As I heard this I struggled not to weep- I did not want to make her sad. I cried in my room, because this is what my mother had done for me. My mother forbade me to play with Barbie dolls- I disliked her for it. We always eat dinner as a family, and my younger sister always gets clothes that are not just mine- she feels special, and different. I never understood how lucky I am until I heard Anonymous describe her life and what had happened- the very opposite of the beauty that fills my life.
And yet I tell you, Anonymous- you have touched me very deeply. I cried for you, upstairs, cried for you and the pain you went through, cried for the little girl you were, cried for your soul and spirit and the way you felt. Cried because of the white rose. I cried because you were and are so real in this moment- because I feel you inside me, I feel as though I have seen you and known you, as though you are somehow mine and belong to me. I feel as though I had been with you- had seen everything that had ever hurt you. And I draw your pain away from you, and cry for you, because I have seen it- I have lived it- I have lived your pain in your story, I saw the fingers snatching away the love, stealing the white rose and making a mockery of it.
And I swear, just as your sister swore that when she makes a million dollars she will buy you an entire wardrobe of clothing so that you will never need to be an imitation of her again, I swear to you, Anonymous, that you will have your white rose. One day you will be given your white rose, Anonymous, because you are too beautiful and wonderful a person and you have suffered too much to be without it.

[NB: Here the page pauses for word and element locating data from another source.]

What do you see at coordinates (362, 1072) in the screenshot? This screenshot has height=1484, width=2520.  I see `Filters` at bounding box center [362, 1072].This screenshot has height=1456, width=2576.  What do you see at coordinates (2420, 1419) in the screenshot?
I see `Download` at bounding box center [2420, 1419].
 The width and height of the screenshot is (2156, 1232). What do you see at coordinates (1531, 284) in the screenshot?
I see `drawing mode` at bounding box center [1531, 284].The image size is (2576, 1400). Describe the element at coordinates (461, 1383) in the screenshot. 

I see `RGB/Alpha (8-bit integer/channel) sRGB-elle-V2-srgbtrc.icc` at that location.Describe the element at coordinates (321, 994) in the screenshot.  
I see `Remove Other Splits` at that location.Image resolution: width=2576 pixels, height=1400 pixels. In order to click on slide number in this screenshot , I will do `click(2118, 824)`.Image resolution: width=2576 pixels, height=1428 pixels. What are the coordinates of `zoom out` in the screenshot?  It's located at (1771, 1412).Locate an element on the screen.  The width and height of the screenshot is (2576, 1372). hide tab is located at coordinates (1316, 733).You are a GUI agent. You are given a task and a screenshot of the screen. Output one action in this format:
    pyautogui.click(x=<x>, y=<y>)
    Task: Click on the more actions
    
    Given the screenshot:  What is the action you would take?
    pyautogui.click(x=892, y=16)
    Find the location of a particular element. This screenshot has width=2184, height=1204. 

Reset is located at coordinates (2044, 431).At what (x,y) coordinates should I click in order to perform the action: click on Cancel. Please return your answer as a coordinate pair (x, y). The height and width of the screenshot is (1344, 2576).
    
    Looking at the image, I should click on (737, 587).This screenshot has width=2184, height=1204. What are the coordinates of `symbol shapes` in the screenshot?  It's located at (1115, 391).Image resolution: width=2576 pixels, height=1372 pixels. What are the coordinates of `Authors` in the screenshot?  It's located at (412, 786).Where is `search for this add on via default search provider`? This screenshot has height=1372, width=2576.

You say you have met people who are prejudiced against you because you had an eating disorder. And I say shame, shame to those people who do not feel for you and cannot see the little girl only wanting friends, only wanting to be pretty. Shame on them for the way in which they behave.
You’ve touched my heart, Anonymous, and you will touch many other people’s when you write your book- the book in which you will write about your story, and the stories of others. Your actions have changed me, and they will change others. I lived with you, as I spoke, I saw you and felt you. I love you, and I wish you all the good that I may bestow upon you. I want only happiness for you. I want you to have the richest life possible.
I want to give you your white rose.
You will have it, Anonymous. One day, I swear you will.